Perdere una cattiva abitudine

Perdere una cattiva abitudine

30 Maggio 2019 0 Di il Cosmo

di Fabiana Bianchi –

Abbiamo parlato, alcuni numeri fa, dei trucchetti utili per instaurare una nuova abitudine. Oggi affrontiamo il caso opposto, ossia come perderne una cattiva. In realtà, le due cose sono “parenti strette” sotto vari aspetti. Innanzitutto, occorre capire se la nostra è davvero una cattiva abitudine da demolire oppure se, al contrario, ne serve una buona per risolvere il problema. Per esempio: non ha senso dire «Voglio perdere l’abitudine di lasciare i piatti nel lavandino per tre giorni». La formula giusta è: «Voglio prendere l’abitudine di lavarli subito dopo avere mangiato». In questo numero vogliamo invece parlare di quelle che sono a tutti gli effetti brutte abitudini che non vanno cambiate, ma soppresse senza pietà. Un esempio banale ma efficace, come sempre da sostituire a piacimento: mangiarsi le unghie.

Spesso le cattive abitudini rappresentano un sollievo (o un’illusione di sollievo) per gestire emozioni come l’ansia o la rabbia. La maggior parte delle persone che si mangiano le unghie (categoria a cui, in passato, apparteneva anche chi scrive) concorderanno nel dire che sono più inclini a farlo nei momenti di forte stress. Quindi, questo ci suggerisce di evitare di proporsi di smettere in un periodo particolarmente difficile. Si rischia solo di sommare ansia ad ansia e di fallire, rinforzando quel pensiero diabolico che è il «Non sei capace, non ce l’hai fatta oggi e non ce la farai mai». Allo stesso tempo, occorre essere onesti con se stessi e non rimandare in eterno nell’attesa di un fantomatico momento ideale che non arriverà mai. Semplicemente, deve arrivare il giorno giusto in cui dire: «Si inizia». Sembra assurdo, ma se lo cercherete, lo sentirete arrivare. Attenzione: questo momento lo deve individuare l’onicofago in questione e nessun altro. Da ex mangiatrice di unghie, chi scrive ha sentito orde di parenti e amici incalzare per anni con frasi che andavano dalle minacce di mettere del peperoncino sulle dita a un sospirato «Che belle mani che avresti se smettessi di mangiarti le unghie» (argomentazione proposta all’incirca dall’età di quattro anni), passando dagli “schiaffetti” per allontanare le mani dalla bocca. Le intenzioni di parenti e amici in questione sono sicuramente ottime, ma per esperienza personale si può affermare che non sono utili o sono addirittura controproducenti, inducendo stress e il desiderio di mangiarsi le unghie alla facciazza loro. Se siete circondati da queste persone, spiegate loro gentilmente (se lo meritano, perché come si diceva le loro intenzioni sono buone) che la cosa deve partire da voi. Anzi, se siete abbastanza in confidenza, suggerite loro la via giusta per aiutarvi: osservandovi, possono capire insieme a voi quando siete più propensi a mangiarvi le unghie. Di solito, si tratta di situazioni di stress, noia o necessità di reprimere l’aggressività.

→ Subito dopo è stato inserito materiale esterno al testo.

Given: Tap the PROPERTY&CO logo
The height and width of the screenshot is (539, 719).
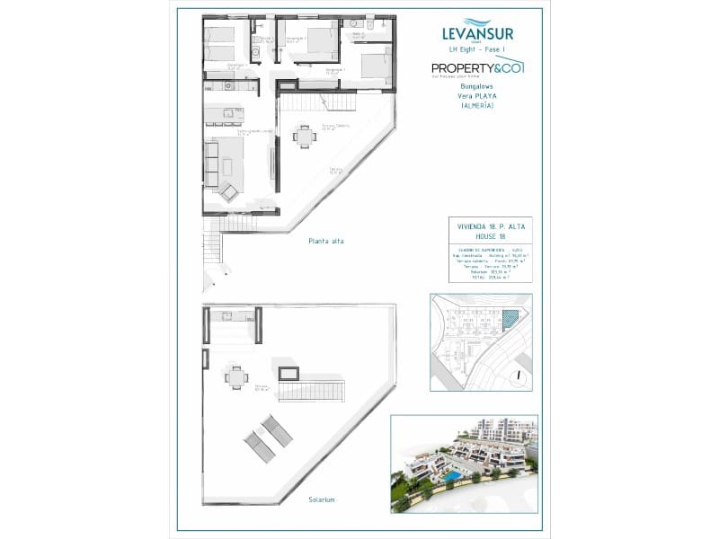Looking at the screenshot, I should coord(476,68).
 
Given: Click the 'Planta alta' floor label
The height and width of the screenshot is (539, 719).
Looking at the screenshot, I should coord(325,241).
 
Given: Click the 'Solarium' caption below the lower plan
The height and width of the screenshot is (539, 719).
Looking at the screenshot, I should coord(321,499).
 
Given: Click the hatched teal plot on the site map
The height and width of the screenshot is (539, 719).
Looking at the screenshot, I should coord(510,317).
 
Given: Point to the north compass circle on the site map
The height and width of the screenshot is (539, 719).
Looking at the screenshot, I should coord(517,376).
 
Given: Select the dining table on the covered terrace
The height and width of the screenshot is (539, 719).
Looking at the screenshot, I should coord(305,137).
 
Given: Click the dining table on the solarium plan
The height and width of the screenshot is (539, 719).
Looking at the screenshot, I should coord(236,378).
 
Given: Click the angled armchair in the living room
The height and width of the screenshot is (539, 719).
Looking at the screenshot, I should coord(229,190).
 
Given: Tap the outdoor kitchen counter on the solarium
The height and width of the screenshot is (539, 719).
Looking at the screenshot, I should coord(232,318).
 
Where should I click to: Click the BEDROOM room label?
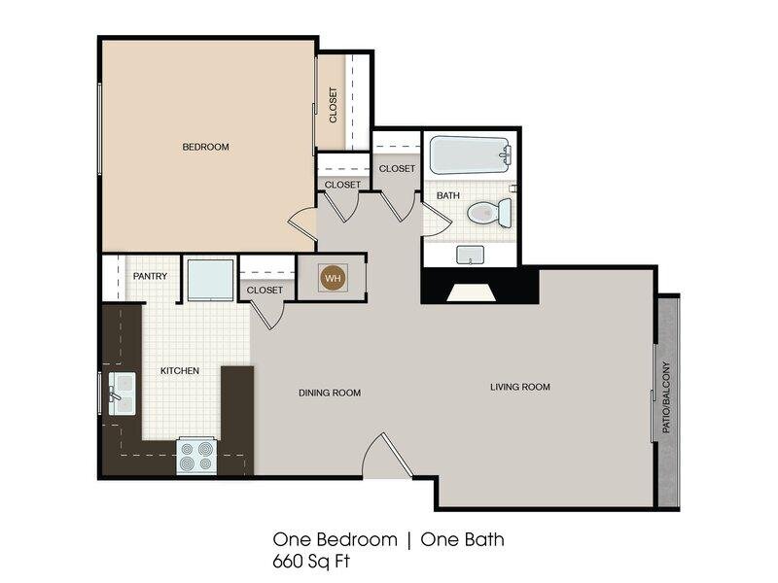coord(205,147)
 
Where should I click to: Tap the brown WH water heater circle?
coord(333,278)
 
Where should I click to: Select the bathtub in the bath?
coord(471,155)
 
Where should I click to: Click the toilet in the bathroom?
coord(490,213)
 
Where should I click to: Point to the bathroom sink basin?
coord(470,255)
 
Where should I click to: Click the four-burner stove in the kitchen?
coord(196,456)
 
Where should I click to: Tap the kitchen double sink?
coord(122,394)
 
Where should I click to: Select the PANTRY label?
coord(150,276)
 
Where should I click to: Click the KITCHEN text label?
coord(180,371)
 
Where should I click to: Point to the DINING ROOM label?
coord(330,393)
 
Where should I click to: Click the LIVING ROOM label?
coord(520,387)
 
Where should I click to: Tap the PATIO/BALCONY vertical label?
coord(666,397)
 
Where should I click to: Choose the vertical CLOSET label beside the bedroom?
coord(333,105)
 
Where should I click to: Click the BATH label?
coord(447,196)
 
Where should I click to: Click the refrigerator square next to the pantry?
coord(210,279)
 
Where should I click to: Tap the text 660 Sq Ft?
coord(311,562)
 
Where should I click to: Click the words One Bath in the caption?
coord(463,539)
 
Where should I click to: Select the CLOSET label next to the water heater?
coord(265,290)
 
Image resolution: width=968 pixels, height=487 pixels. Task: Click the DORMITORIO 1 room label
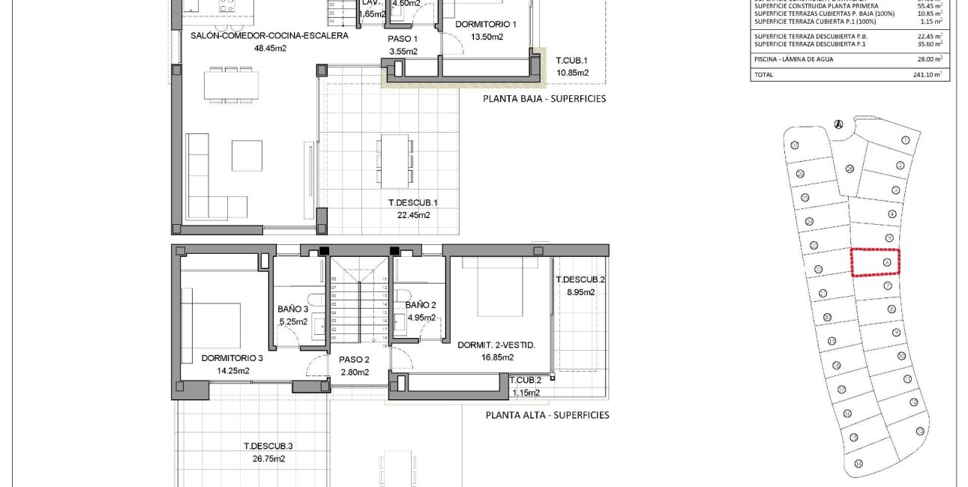pos(486,24)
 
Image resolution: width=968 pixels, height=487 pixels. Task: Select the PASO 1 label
pos(403,38)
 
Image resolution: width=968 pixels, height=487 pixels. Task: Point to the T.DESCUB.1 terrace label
pos(412,202)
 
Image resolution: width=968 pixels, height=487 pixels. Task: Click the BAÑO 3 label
pos(292,309)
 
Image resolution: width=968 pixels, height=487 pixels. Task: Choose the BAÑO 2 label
pos(421,305)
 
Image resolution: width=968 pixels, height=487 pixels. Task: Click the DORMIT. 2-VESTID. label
pos(496,345)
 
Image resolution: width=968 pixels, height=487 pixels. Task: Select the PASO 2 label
pos(354,360)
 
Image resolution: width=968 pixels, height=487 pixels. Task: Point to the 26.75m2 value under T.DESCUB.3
pos(268,459)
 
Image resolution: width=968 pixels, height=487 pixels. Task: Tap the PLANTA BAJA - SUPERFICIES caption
pos(544,98)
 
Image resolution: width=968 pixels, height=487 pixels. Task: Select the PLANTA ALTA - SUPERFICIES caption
pos(547,414)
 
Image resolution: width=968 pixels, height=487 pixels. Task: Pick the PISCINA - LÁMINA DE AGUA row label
pos(793,59)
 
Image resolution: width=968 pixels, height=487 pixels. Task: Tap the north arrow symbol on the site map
pos(838,124)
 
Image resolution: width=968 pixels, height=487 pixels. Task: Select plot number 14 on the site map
pos(858,462)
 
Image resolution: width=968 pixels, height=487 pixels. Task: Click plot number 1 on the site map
pos(906,140)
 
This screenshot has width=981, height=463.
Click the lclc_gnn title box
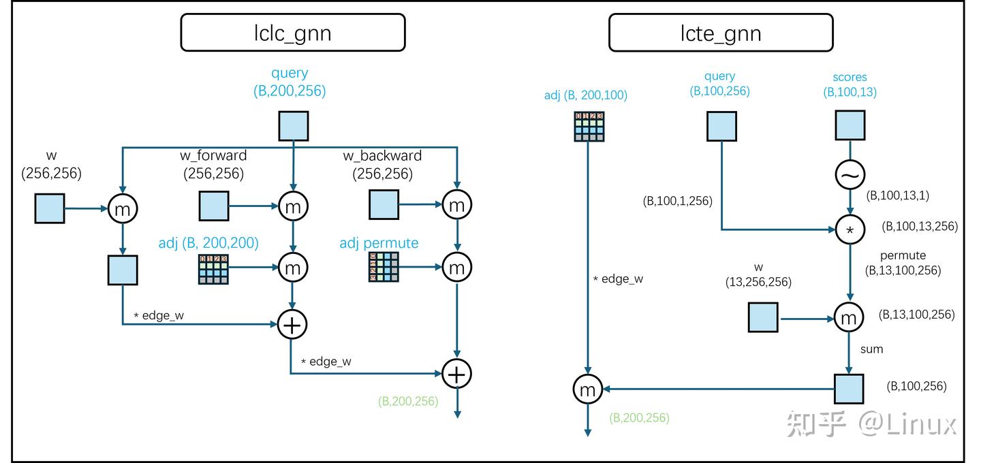[292, 33]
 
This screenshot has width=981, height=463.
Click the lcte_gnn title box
[720, 33]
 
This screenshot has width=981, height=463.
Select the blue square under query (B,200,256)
[293, 126]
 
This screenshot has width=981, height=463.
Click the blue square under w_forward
[214, 206]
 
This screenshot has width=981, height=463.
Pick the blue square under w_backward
[384, 205]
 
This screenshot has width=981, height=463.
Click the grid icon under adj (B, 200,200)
[213, 269]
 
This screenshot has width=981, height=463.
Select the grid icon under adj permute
[383, 268]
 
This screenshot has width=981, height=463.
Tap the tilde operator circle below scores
[850, 176]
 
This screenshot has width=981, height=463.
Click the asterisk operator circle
[850, 230]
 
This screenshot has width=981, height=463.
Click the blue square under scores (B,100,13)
[850, 126]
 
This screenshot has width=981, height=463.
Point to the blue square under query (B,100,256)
[721, 127]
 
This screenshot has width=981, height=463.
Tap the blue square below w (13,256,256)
[763, 318]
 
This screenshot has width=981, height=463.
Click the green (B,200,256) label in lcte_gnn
[639, 417]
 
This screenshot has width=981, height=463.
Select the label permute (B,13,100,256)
[903, 263]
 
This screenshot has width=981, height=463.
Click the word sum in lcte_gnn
[871, 349]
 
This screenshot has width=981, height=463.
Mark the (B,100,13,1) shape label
[897, 195]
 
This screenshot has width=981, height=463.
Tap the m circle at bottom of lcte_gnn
[587, 389]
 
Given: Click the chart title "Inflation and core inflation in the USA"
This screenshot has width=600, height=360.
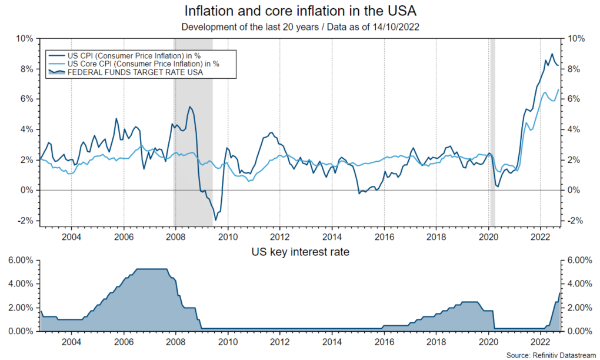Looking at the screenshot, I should (x=300, y=11).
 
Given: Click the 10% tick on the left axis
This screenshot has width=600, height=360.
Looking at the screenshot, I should (x=25, y=39).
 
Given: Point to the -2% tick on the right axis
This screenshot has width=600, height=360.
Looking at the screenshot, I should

Nel momento in cui si capisce qual è la situazione che scatena il desiderio onicofago, occorre “intercettare” il desiderio. Se per esempio siamo in un momento di noia o di ansia, alziamo il livello di allerta: è probabile che fra poco succeda il fattaccio. Troviamoci allora qualcos’altro da fare con le mani. Deve essere qualcosa che ci dia piacere o sollievo: è sufficiente un piccolo gesto, come toccare qualcosa dalla consistenza piacevole (le palline antistress sono vostre amiche!) o scrivere un messaggio a un amico (ma attenzione alla dipendenza da smartphone!). La cosa migliore è variare, in modo da non “dirottare” la cattiva abitudine su un’altra negativa, come appunto incollarsi allo smartphone per sopperire ai momenti di emozioni negative.

Perdere una cattiva abitudine non è facile e, quando si riesce, si merita qualche piccolo premio. Appuntiamo i nostri piccoli traguardi sull’agenda e, per quelli più importanti, concediamoci qualche regalino. La cosa migliore sarebbe regalarsi del tempo da investire in attività salutari, come una mezza giornata libera da impegni per una camminata nel bosco, in modo che la nostra mente la associ a una sensazione di gratificazione.